Return the data below exactly, but only from the line containing "This screenshot has height=892, width=1372." through the line containing "Task: Activate the", with both of those lines included.

Saved entries:
╭──

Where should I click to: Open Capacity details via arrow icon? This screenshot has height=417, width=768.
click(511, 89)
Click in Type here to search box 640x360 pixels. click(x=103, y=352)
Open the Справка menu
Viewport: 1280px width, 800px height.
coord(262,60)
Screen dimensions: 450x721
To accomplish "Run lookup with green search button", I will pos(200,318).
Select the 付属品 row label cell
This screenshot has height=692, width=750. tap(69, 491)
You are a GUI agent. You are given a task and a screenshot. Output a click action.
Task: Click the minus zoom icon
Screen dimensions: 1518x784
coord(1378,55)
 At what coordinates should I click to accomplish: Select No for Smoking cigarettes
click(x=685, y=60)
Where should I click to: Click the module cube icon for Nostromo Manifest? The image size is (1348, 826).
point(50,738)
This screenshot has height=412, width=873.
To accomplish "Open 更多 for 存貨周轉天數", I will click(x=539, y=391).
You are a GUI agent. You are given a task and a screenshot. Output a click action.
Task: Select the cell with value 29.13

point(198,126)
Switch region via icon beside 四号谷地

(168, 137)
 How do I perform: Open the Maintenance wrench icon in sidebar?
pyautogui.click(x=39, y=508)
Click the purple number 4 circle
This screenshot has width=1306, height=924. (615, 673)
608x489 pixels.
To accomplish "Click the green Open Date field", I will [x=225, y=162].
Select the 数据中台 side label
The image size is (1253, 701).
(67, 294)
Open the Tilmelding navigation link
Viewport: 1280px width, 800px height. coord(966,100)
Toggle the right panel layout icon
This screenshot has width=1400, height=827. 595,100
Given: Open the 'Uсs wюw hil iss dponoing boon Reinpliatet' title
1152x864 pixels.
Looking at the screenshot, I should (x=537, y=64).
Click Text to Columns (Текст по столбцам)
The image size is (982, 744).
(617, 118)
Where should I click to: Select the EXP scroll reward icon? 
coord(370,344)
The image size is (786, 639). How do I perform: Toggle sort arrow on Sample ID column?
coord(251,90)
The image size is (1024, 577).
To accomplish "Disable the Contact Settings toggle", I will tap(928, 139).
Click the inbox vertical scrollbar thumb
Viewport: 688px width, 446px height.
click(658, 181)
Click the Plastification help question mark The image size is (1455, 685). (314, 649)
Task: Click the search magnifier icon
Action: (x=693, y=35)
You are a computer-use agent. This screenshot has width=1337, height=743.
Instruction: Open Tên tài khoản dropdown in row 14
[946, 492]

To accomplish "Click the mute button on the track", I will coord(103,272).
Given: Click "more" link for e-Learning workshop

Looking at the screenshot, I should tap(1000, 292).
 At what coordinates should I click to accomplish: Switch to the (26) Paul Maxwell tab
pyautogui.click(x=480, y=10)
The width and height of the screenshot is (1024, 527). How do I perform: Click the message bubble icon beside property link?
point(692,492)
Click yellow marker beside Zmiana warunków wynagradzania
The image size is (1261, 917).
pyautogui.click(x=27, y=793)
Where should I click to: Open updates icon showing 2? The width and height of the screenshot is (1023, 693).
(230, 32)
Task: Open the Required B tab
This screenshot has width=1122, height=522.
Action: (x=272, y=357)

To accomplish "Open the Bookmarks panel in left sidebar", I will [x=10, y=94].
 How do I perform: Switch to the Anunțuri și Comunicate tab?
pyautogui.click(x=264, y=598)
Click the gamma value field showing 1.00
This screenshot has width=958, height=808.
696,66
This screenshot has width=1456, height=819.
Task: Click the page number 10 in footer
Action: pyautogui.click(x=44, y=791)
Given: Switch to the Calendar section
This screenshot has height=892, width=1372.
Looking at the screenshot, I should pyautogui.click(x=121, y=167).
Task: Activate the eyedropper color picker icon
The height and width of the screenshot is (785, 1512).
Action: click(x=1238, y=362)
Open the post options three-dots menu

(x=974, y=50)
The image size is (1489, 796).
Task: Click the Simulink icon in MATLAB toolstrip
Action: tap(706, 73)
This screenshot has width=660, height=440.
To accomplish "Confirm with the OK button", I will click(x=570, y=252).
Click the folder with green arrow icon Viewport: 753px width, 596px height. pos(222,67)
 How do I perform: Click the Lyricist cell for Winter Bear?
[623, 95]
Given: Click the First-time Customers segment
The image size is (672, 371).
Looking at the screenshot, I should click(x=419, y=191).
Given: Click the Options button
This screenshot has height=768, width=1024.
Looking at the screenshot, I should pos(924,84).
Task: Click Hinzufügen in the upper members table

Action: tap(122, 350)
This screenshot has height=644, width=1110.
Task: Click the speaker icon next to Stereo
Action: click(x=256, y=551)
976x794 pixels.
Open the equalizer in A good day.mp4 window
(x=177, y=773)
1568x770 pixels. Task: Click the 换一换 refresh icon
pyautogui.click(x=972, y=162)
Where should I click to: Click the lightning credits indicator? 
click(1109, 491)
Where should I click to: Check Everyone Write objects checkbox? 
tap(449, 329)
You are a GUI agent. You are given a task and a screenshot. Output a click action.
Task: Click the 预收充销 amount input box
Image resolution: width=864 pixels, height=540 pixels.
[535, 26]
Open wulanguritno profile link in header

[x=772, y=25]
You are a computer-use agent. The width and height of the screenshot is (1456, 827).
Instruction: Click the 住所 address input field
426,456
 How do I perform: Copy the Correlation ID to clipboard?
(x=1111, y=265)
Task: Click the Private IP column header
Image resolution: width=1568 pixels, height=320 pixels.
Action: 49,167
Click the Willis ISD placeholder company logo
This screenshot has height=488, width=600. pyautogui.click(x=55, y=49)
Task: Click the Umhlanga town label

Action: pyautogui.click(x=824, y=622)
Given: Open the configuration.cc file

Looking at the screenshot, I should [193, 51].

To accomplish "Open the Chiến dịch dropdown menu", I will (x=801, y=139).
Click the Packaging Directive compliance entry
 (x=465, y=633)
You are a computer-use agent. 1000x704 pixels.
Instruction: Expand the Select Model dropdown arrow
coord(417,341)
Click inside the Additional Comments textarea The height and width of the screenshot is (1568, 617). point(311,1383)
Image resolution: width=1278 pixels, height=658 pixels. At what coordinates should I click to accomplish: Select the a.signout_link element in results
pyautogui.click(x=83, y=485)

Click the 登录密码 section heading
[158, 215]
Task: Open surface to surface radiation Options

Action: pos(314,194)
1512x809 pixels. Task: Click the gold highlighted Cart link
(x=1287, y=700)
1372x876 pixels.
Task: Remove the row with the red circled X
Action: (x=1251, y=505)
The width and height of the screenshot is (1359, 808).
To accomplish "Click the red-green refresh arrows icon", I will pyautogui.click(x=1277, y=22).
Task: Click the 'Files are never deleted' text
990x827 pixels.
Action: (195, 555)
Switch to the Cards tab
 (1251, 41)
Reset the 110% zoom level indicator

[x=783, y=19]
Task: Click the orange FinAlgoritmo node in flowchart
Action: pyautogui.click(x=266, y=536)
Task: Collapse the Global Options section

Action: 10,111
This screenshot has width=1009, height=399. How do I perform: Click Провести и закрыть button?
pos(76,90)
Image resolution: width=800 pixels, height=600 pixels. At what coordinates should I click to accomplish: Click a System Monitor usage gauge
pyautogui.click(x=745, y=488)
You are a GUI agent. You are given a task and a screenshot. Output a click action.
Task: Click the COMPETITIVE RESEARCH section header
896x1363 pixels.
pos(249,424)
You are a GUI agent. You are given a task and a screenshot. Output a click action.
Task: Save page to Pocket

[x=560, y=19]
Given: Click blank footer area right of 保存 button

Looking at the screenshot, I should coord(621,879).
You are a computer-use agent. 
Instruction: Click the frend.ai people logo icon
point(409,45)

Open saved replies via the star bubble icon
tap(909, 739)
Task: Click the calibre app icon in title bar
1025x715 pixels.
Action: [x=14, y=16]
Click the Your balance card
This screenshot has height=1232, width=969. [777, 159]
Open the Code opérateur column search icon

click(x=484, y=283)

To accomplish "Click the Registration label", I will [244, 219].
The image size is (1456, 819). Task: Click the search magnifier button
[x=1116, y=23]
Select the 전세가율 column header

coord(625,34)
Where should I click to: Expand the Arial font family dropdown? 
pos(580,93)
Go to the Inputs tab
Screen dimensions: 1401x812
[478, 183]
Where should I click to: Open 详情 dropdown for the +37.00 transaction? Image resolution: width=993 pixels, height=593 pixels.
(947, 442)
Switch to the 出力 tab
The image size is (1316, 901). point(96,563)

╰──

## Task output
This screenshot has height=892, width=1372.
Looking at the screenshot, I should pyautogui.click(x=121, y=167).
Task: Activate the eyedropper color picker icon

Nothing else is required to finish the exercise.